Pregabalin and Gabapentin mainly used for neuropathy are common contributors to edema. They are also eliminated via the kidney and can accumulate with changes in renal function. Tramadol and metoprolol could contribute to the fatigue, but likely not the edema.
3. Which of these agents is most likely to cause issues with diabetes in our patients?
Antipsychotics can certainly increase the risk of metabolic syndrome and worsen diabetes concerns. Zyprexa (olanzapine) and Clozapine are two of the worst antipsychotics as far as metabolic issues. Ziprasidone and Aripiprazole are two that tend to have less metabolic concerns.
4. What does a p value represent?
- The likelihood that a null hypothesis is true.
- The likelihood that there is type 2 error
- The likelihood that there is type 1 error
- None of the above
Remember that type 1 error is the likelihood that you detected a difference, and in reality there isn’t. If a p value is <0.00001 for example, there is an extremely low risk that the difference detected is false. In general if p is greater than 0.05, the results are not considered statistically significant.
5. 78 year old male with increasing fatigue, feels like sleeping all day – history of Hypertension, diabetes, osteoarthritis, and CKD. Current medications include ferrous sulfate 325 mg daily, Folic acid 1 mg daily, hydrochlorothiazide, and glipizide. Labwork reveals occult blood negative, hemoglobin 8.4, ferritin 460, B-12 700, Folate – >20 MCV = 96, creatinine = 2.3. What would be most appropriate in treating this patient’s anemia?
- Add GI protection like omeprazole
- Add epoetin
- Increase ferrous sulfate to twice daily
- Add a B-12 supplement
Labs all reveal adequate stores of iron, B-12, and occults were negative so only option that would likely help this patient’s symptomatic anemia is erythropoietin therapy. Remember that the kidney is where the body makes its erythropoietin – in kidney disease this production can decrease (noted elevated creatinine).
6. Which of the following antiarrhythmics works via blocking potassium channels?
Sotolol has both beta blocking and potassium channel blocking activity. The others primarily work on sodium channels.
7. Choosing only patients with severely high blood pressure for a study on hypertension medication that will help you prove statistical significance is an example of:
- Observational Bias
- Selection Bias
- Recall Bias
- Interviewer Bias
Bias in selection or choosing of participants in a study is selection bias.
8. How much of a 1 liter bag of NS or LR solution will end up in the intravascular space?
- 1 liter
- 750 mls
- 500 mls
- 250 mls
Answer is 250 mls.
9. 34 year old male presents with painful urination. Reported being recently sexually active with multiple partners. There is no discharge noted, but symptoms have been ongoing for 2-3 days. Current allergies: Macrolides. Suspected bacterial STD with gonorrhea and chlamydia. What is the most appropriate therapy?

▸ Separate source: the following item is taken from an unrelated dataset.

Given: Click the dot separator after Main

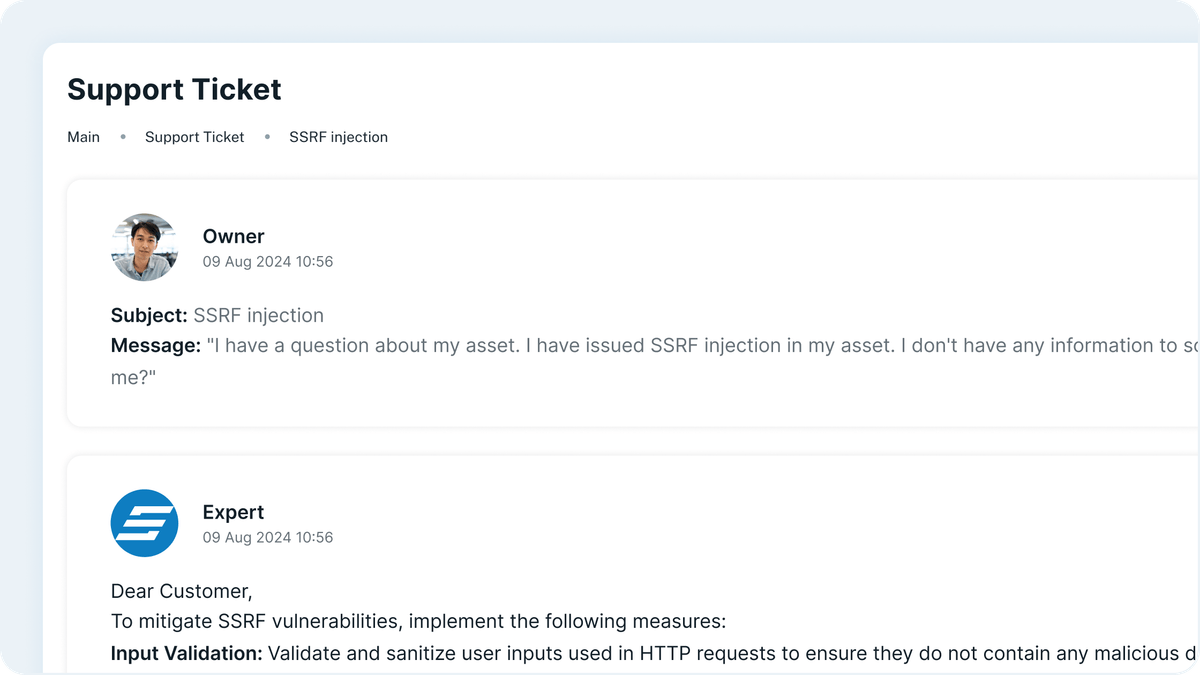Looking at the screenshot, I should click(x=123, y=137).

- Ceftriaxone and Levofloxacin
- Ceftriaxone and doxycycline
- Doxycycline and Penicllin
- Macrodantin and Ceftriaxone
Remember that quinolone resistance is highly reported in the literature. Normal first line therapy for co-infection is ceftriaxone and azithromycin, but with the allergy, doxycycline can be used as an alternate.
10. Which of the following would not be an anticipated side effect of rivastigmine?
- CNS changes
- Weight Loss
- Urinary Retention
Rivastigmine is an acetylcholinesterase inhibitor – think opposite effects of anticholinergics. Urinary retention would not be anticipated.